We also need to tackle the Pentagon’s hermetic closure to civilian talent. Most senior people in the Pentagon are lifers, former military officers or career Department of Defense civil servants. Many are smart and dedicated, but most grew up in the defense world and have never experienced how things are done in the private sector. Senior leaders use buzzwords like “disruption” and “agility,” but the rhetoric is simply camouflage designed to deflect attention from use of managerial practices and technology that disappeared decades ago in civilian life.

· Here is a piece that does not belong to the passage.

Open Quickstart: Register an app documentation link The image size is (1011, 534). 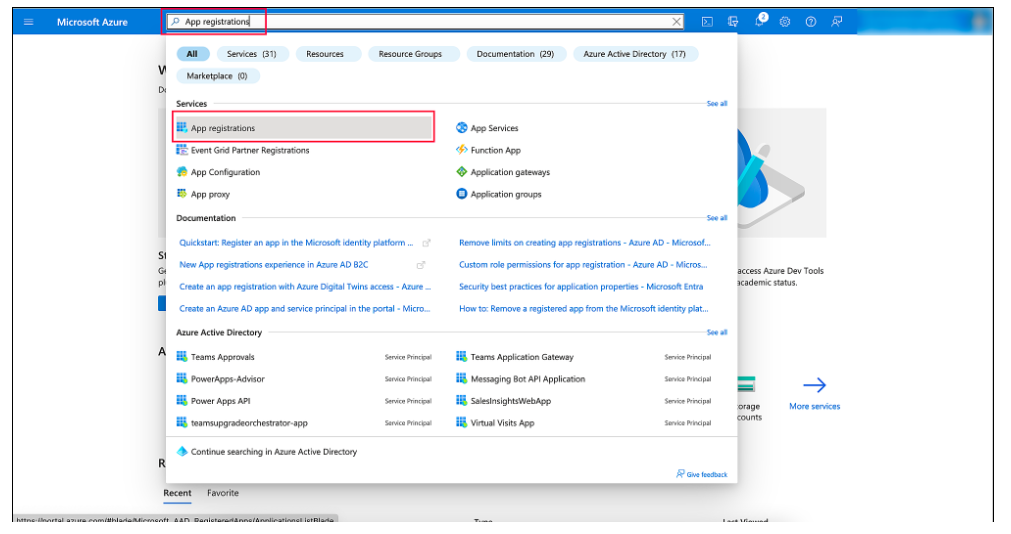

Three barriers prevent greater flow of talent to the Pentagon from the private sector: an intensely bureaucratic hiring process that usually takes many months, causing interested talent to take jobs elsewhere before the government makes an offer; the strong (in most cases, insurmountable) preference for hiring people who already have security clearances, which virtually guarantees that jobs go to people who are already “in the system” and not from outside; and the lack of a dedicated private-sector talent-recruiting effort. Changing these could make an enormous difference in bringing new ideas and different perspectives to the Pentagon. Making pay more competitive would be great, too, but that is not the primary problem. Many will exchange a certain amount of compensation for a chance to work on vitally important matters and to serve their country, if only the system encouraged their recruitment.

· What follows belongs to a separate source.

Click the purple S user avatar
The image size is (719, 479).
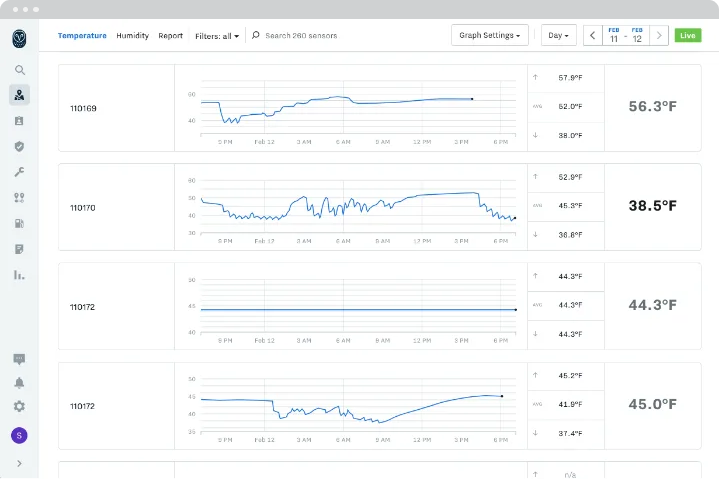(19, 435)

Finally, the Pentagon must make diversity and inclusion a priority. Right now, persons of color represent 43 percent of our military force, but only a tiny fraction of senior leadership. Of the 41 four-star generals and admirals, for example, only three are persons of color; only one is a woman. In the Navy, African Americans comprise 17 percent of the enlisted force but only 5 percent of admirals. The secretary of defense needs to revolutionize recruiting, mentoring, and promotion so we have an officer corps and civilian executive pool that looks like America.

There are some ardent reformers in the Pentagon fighting for change, most of them young officers, and the recent creation of a chief information officer position at the Department of the Navy is an important step in the right direction. But in my experience, many senior leaders are comfortable with the status quo. If we want to protect and enhance national security in the coming decade, all of this must change.